■ Action item: The records that follow are to be repeated exactly, without any pictures.

■ Provided records:
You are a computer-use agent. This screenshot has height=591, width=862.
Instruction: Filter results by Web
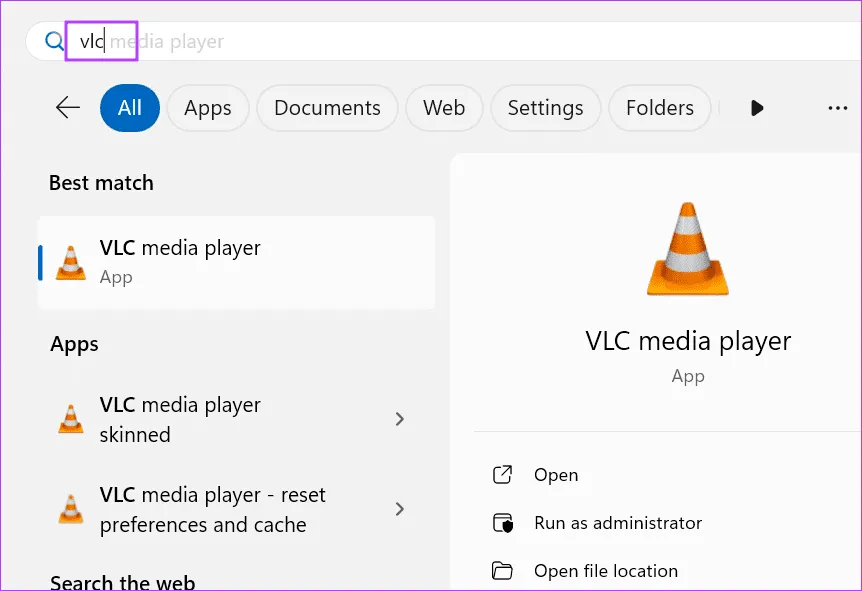click(444, 108)
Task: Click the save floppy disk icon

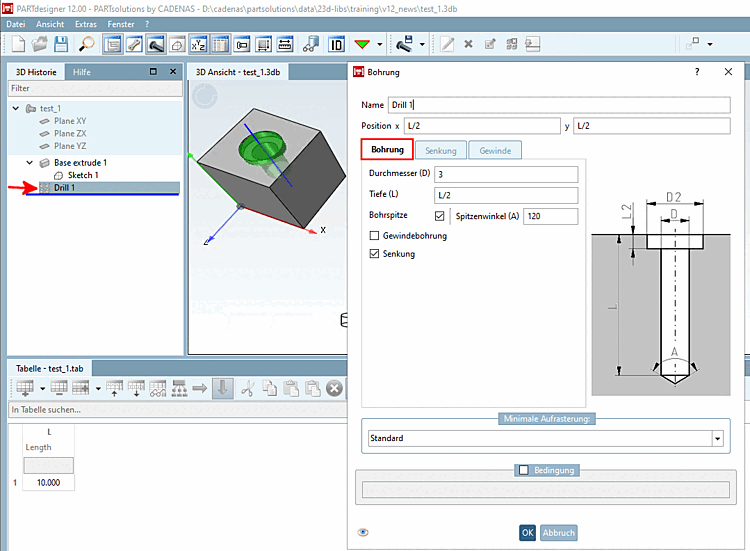Action: [x=61, y=44]
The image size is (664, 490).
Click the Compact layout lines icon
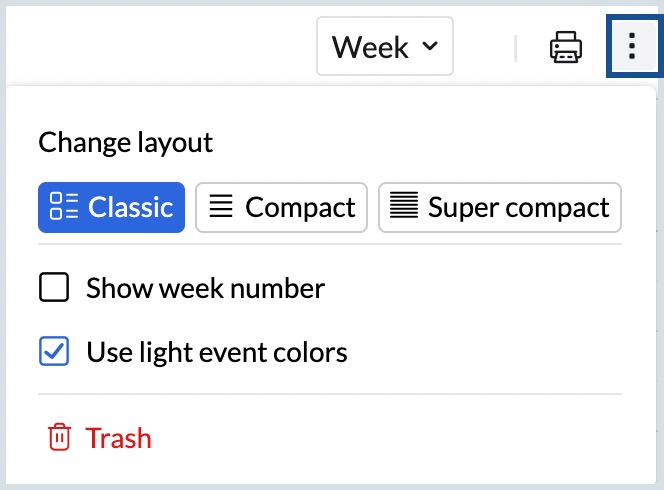tap(221, 207)
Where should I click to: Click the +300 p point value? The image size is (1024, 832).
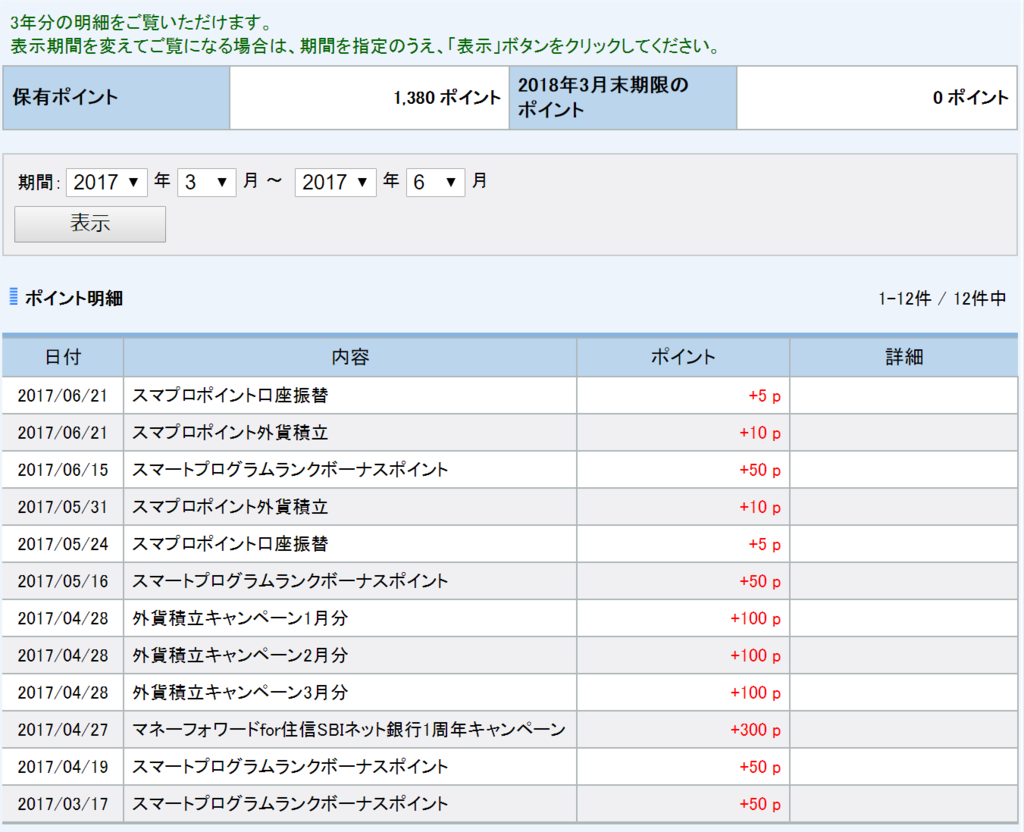tap(758, 730)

■ Answer box:
You are a computer-use agent. This screenshot has height=591, width=862.
Instruction: Filter results by Web
click(444, 108)
Task: Click the save floppy disk icon

Action: [x=61, y=44]
The image size is (664, 490).
Click the Compact layout lines icon
tap(221, 207)
Where should I click to: Click the +300 p point value? The image size is (1024, 832).
tap(758, 730)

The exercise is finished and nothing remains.